[Source records]
***

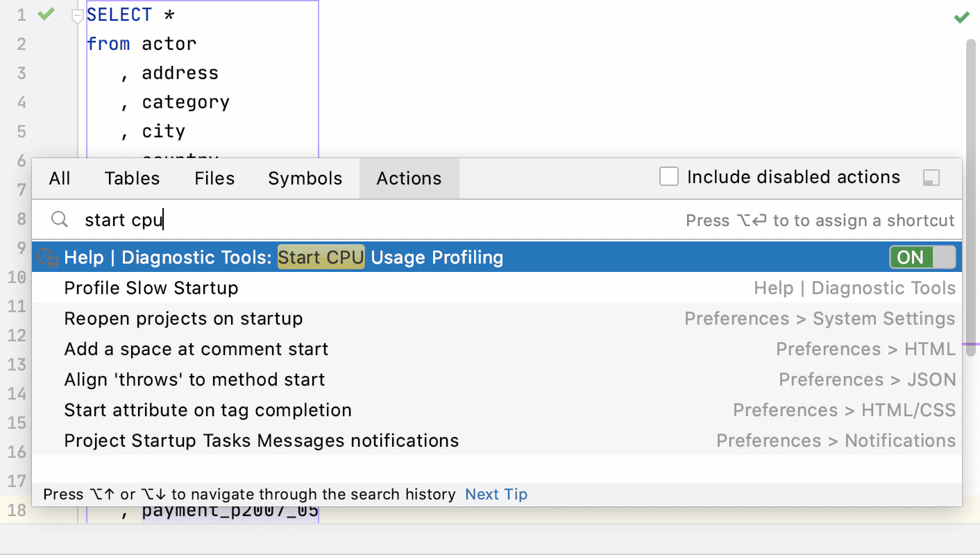Select the Reopen projects on startup entry
This screenshot has height=555, width=980.
[x=183, y=318]

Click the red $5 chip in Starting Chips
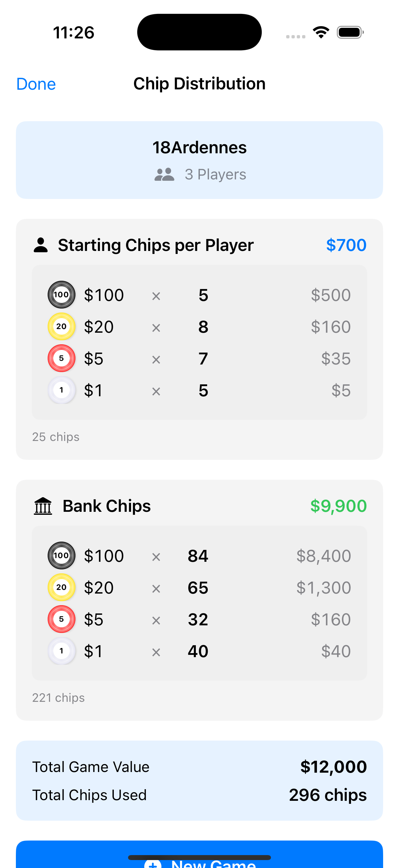pyautogui.click(x=61, y=358)
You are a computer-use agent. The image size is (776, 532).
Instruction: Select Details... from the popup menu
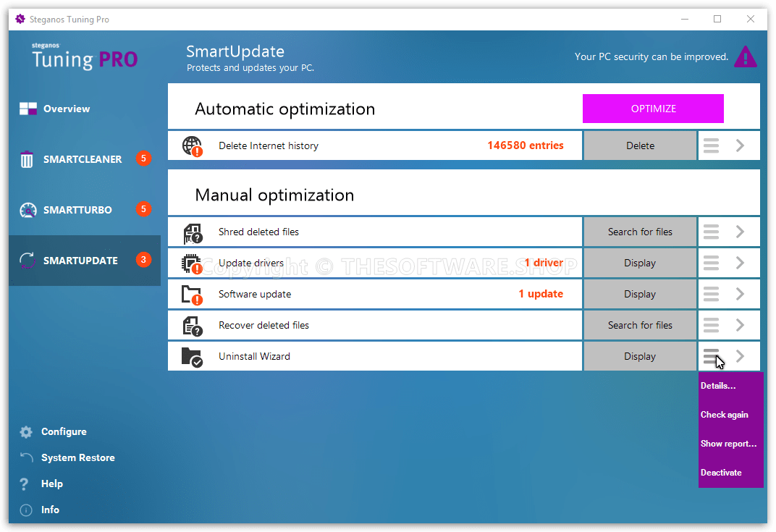718,386
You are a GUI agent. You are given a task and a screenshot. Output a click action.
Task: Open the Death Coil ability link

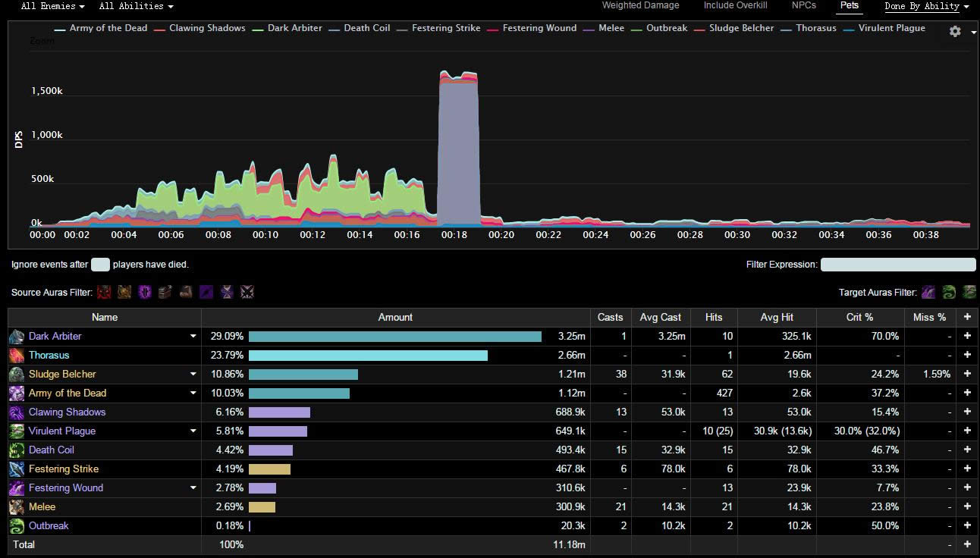[x=51, y=450]
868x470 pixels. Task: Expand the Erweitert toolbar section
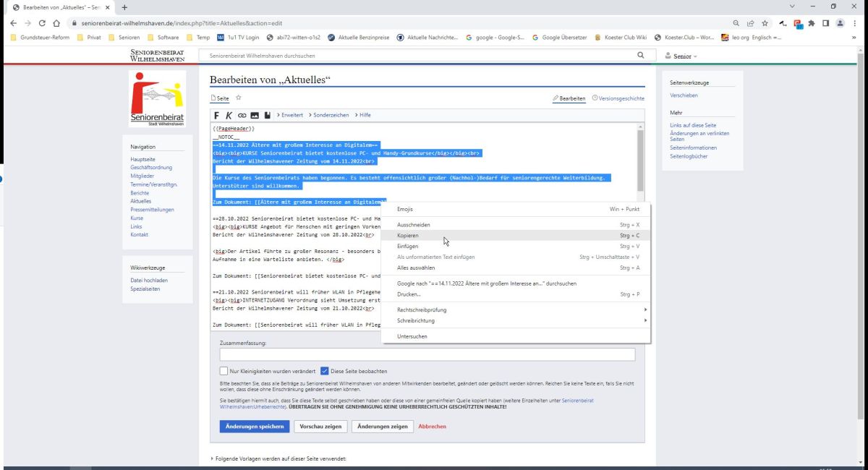click(x=289, y=116)

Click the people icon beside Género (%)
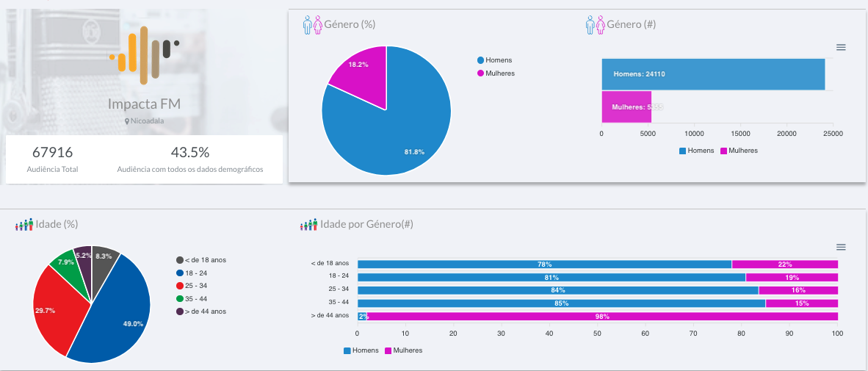312,25
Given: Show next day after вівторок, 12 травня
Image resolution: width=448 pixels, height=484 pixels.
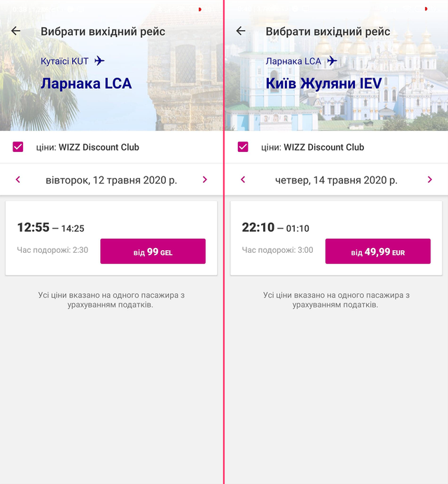Looking at the screenshot, I should (x=204, y=180).
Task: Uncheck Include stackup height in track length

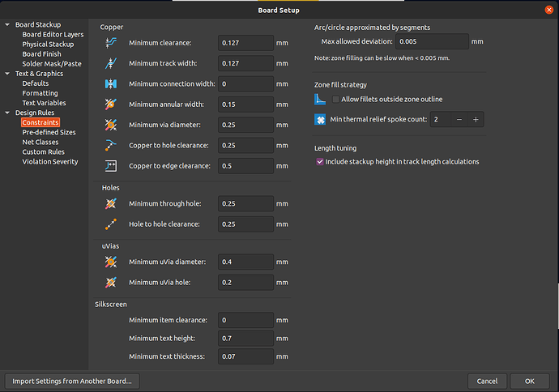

***

GOAL OF THE EXERCISE: Read through the entries, then copy every line where the string "agent" is found.

YOUR RESPONSE:
You are a computer-use agent. The image size is (776, 532).
You are a GUI agent. You are given a task and a screenshot. Output a click action.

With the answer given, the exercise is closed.